BIOETHICS PROF TALKS ECSTASY, CHEATING

Even professors are not above using drugs to get attention.

Last night, Bioethics Professor Glenn McGee admitted to his audience, "I'll 
be blunt, I wanted to pack the house," as his reasoning for choosing 
Ecstasy and its medical usage as the focus of his lecture.

McGee's lecture entitled "Ecstasy: A Drug That Will, Er, Won't, Er, Might 
Be Bad, Uh, OK For You, Maybe -- Bioethics and the Bungling of MDMA" drew a 
crowd of about 80 to the Bodek Lounge of Houston Hall.

McGee's speech touched upon the issue of integrity as a whole, and how the 
term "cheating" can be placed into all aspects of people's lives.

"It's puritanism versus 'I want a better me,'" he said of today's society.

McGee said cheating takes on the search for a "higher being" -- and that 
whether it be the drugging of athletes, prep courses for the SATs or Prozac 
to cure depression --we as a society are looking for a leg up.
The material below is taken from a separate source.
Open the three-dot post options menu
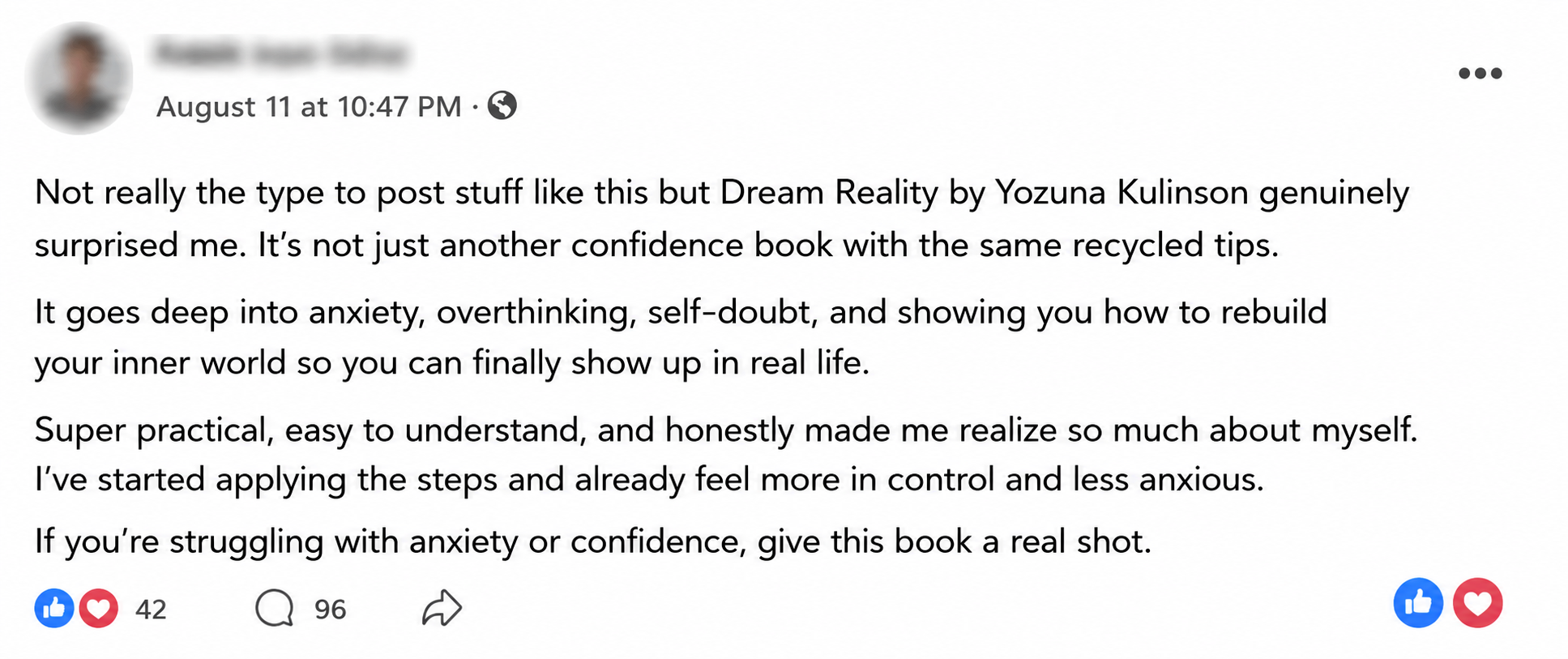Image resolution: width=1568 pixels, height=659 pixels. [x=1480, y=73]
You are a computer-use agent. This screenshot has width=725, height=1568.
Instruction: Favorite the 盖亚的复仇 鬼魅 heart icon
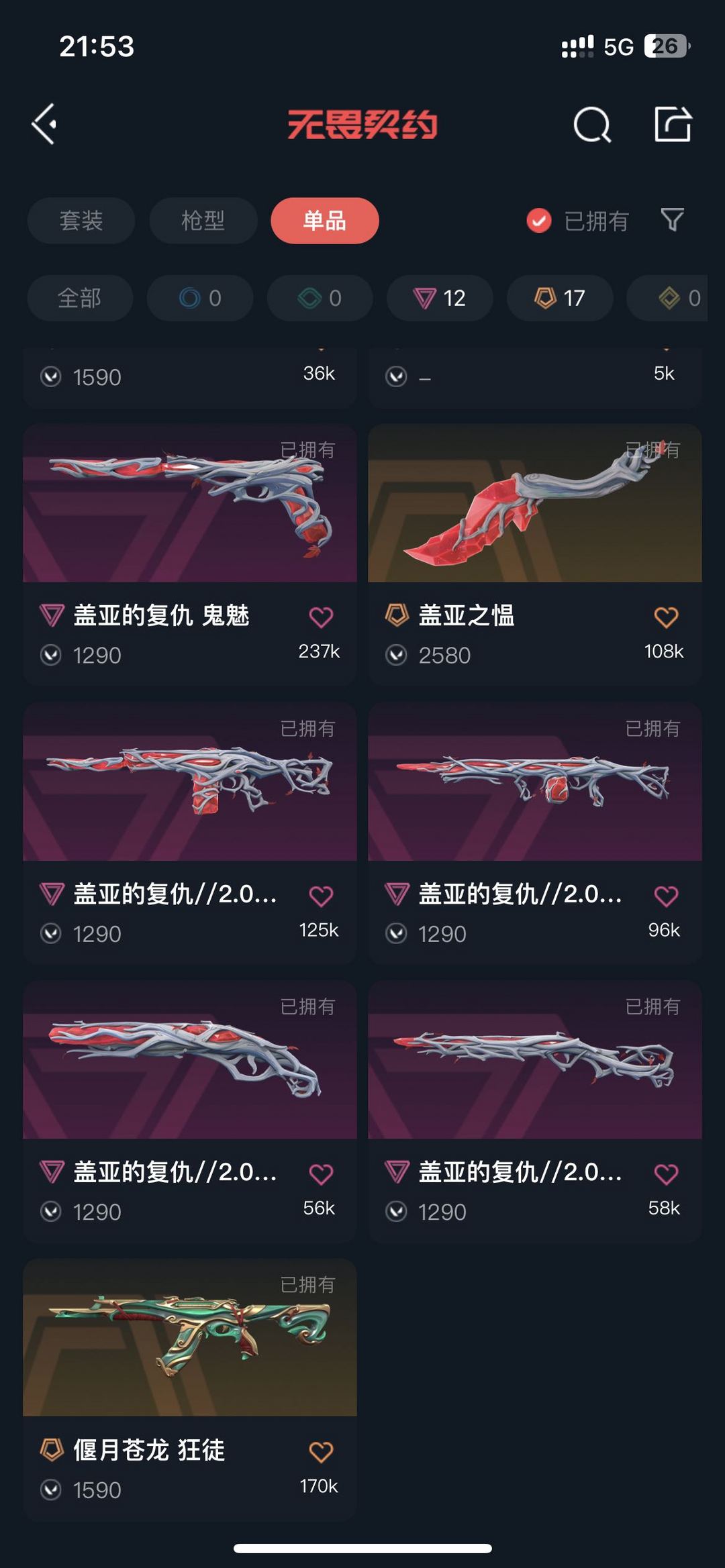click(321, 617)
Americans do their best to "de-emphasize the rational," McGee said. "People 
are constantly looking for signs."

This connection segued into McGee's theory that Ecstasy is used as a 
cheating device to help create intimacy in an individual's life.

Though it has not been proven that MDMA -- commonly known as Ecstasy -- can 
cause brain damage, the majority of Ecstasy sold on the streets is "made 
mostly by college students," McGee said. "Unregulated, it's clearly 
dangerous.... You take an Ecstasy tab, you're taking your life in your own 
hands."

But McGee added that pure MDMA has been found to create a sense of 
happiness, which he compared to people's search for enlightenment through 
religion.

"What if a pill actually made you feel that you could turn a corner in your 
life?" he said, then asked how taking this pill would be different from 
cheating.

Questions such as these made for an engaged audience who peppered McGee 
with feedback after the lecture concluded.

"Listening to him speak is like an abundance of just encyclopedic knowledge 
that you [are] alternatively drowned in and want to scream at," College 
junior Ariel Bieler said, adding, "I personally loved how he tied the drug 
to our understanding of happiness."

The lecture served both as the first general body meeting for the Bioethics 
Society and as the kick-off lecture to Integrity Week, hosted by the 
University Honor Council.

College sophomore Tristen Mosler, who helped organize the event as a member 
of the Honor Council, said, "It was amazing, I had no doubt McGee would 
bring in a good crowd because of the type of speaker he is. He's Mr. 
Bioethics on campus."

While dealing with such a sensitive issue as drug usage, McGee still 
managed to keep the atmosphere light, at one point joking that "I don't 
actually have pills -- it's Integrity Week, isn't it?"